Hi West of East and Phoebe2.

Welcome to this Forum and thank you for your very interesting and detailed posts.
West of East, I'm glad and relieved that you had a good school experience at Cedars School. I wouldn't want any child or teenager to have an unhappy or pressured time at school. You must have been at the school from when it started as I think it opened for the first time in 1999 and was comprised mostly of children of SMC members at that time. I'm glad you weren't pressurised to start going to SMC meetings but I note that you did attend some meetings at SMC and even a Camp. This would have been what the leadership wanted. They do want pupils from the School to attend SMC activities. Just be glad that you didn't get further embroiled and become a member. Yes, folk from SMC will be nice to you when they meet you as you aren't a threat to their work and ideology. The School is a big part of SMC's vision and, because it is run as a type of business, then they need to make sure they get enough income to keep it going, so they have to present a good image to outsiders. Anyway, great to hear from you and that you're doing well in life.

Phoebe2, very interesting all you've written. I was surprised to read that your call to the mission field was affirmed by Mr Black, because when I was in SMC there was no encouragement at all to consider doing missionary work. Anyone who felt a call to this was talked out of it. The only call that was encouraged and pushed was the call to be part of, serve and give one's all to SMC. Not even evangelism but a call to "deeper life in God". And that applied to young folk too. How many are there who maybe should have gone out to the mission field but were talked out of it through the control and guilt message which came from SMC leaders. I certainly know of one girl who gave up her missionary call to stay in and commit herself to SMC.

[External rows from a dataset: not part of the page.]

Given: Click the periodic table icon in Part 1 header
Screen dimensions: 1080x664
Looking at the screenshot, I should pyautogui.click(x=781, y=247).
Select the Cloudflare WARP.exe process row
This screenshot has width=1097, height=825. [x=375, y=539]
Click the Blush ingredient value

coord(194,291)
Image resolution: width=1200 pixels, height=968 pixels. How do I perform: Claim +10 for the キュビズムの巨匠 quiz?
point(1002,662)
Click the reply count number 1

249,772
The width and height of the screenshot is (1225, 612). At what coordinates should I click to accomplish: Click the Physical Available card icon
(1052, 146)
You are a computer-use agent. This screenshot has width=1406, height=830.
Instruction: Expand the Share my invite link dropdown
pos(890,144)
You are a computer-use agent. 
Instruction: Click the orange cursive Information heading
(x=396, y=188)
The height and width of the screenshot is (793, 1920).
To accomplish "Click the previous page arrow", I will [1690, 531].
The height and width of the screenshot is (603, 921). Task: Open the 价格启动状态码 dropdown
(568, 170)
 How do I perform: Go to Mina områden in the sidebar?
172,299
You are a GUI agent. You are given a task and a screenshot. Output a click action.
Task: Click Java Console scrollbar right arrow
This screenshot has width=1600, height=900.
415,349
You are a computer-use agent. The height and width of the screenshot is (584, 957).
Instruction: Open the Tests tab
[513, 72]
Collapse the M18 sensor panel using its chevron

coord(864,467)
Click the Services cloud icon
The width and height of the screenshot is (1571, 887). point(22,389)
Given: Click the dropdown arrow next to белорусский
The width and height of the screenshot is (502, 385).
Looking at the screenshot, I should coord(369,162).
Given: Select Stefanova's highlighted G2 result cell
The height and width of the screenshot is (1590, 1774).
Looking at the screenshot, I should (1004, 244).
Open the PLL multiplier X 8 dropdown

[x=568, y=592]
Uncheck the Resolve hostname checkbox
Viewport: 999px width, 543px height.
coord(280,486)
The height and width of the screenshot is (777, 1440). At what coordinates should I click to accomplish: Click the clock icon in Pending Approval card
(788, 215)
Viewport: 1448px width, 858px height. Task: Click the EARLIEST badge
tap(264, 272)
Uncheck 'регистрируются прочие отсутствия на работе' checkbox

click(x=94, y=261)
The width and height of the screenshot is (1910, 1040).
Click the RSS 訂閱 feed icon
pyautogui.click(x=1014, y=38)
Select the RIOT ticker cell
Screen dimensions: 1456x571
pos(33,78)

There are some links to mission work now in SMC, I hear, through a connection with Central African Mission, CAM, and one with a Rwandan charity, plus, not so recently, a couple with Wycliffe Bible Translators. But there are still very few who actually go out from SMC as missionaries. I don't see a lot changing, Phoebe2, because SMC think they are right and that they have a special line to God and that other Christians aren't as holy as they are. It's still not approved in SMC to go to other churches or Christian conferences, so they are still very insular. I believe it's now OK to attend the local Women Aglow meetings: this was banned by Mary Black during my time in SMC as she said she didn't want young folk mixing with Aglow ladies. Oh, dear! What would have happened to them?!

Blessings and love to everyone on here.

Re: Struthers Memorial Independent Pentecostal Church
Posted by: Phoebe2 ()
Date: August 11, 2015 08:07PM

Hello Rensil --

Yes, I had noted the disinterest where overseas mission is concerned during my exposure to SMC -- another of the things that niggled. Perhaps one of the factors in my favour was that the mission with which I went out East had originally been founded by Hudson Taylor, one of Mr Black's heroes! I'm VERY glad to learn that there is now at least some missionary interest in the Struthers movement. A small but significant change?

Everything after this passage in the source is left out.